Let me tell you about Alice. Alice was an elderly woman in my church. She was very quiet, kept to herself, showed up for church every Sunday and sat y herself. She rarely made eye contact with anyone, and scuttle out after church not talking to anyone. Everyone just assumed that Alice was just a crabby, elderly lady, who wished to be left alone. One Sunday, she stopped and asked me to visit her that afternoon. I did, and she worked hard to be pleasant and upbeat but it was clearly hard on her. Finally, I asked her, “Alice, why did you invite me over today?” She began to shake uncontrollably as she named the stench of the tomb that had entrapped her for so long.
 
It was guilt. She had faithfully cared for her ailing husband for six months. He was an obnoxious, demanding, rude man who found fault with everything she did for him. One day she lost her temper with him: “Roy, you are a selfish, uncaring, and demanding man. You always have been.” Those were her last words to him: He died that night. Part of her died that night as well, shutting her in a tomb of guilt and shame. I told Alice that all was forgiven. Could she now dare to receive God’s grace and let her guilt go? I prayed with her to be released from the shame and guilt. In one of my most rewarding pastoral moments, Alice was unwrapped before my eyes, re-born – and she was set free. Alice was a transformed woman: she re-entered the life of the church, amazing everyone with her energy and joy and we all rejoiced with her.  
 
That’s our role in community: God raises the dead, but we get to pull the threads that still cling to one another, unbinding one another as the gift God gives us in community.
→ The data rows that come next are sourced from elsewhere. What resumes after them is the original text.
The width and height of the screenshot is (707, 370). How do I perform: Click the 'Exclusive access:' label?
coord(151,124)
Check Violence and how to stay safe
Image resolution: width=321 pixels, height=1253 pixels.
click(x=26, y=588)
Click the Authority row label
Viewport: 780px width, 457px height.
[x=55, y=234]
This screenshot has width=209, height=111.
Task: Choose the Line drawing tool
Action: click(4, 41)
Do you see the binding cloths of grief still around someone? – do you feel the sense of hopelessness that someone may have? Pull the threads by inviting them to coffee and tell your story and let them tell you theirs, and let God’s story embrace you both. The last act in resurrection is the unbinding -- and God gives it to us, to do on behalf of one another. Now that’s a resurrection story in Lent.
 
 
(Resources: For the main theme of this sermon I am particularly indebted to William Willimon’s submission to the “Pulpit Resource” Journal, Vol 36, No. 1: Also, Acts: Interpretation Commentary: “Lectionary Homiletics” Journal, Vol 19, No. 2; Acts: The New Interpreter’s Commentary; Luke: Interpretation Commentary; and Luke: The New Interpreter’s Commentary.)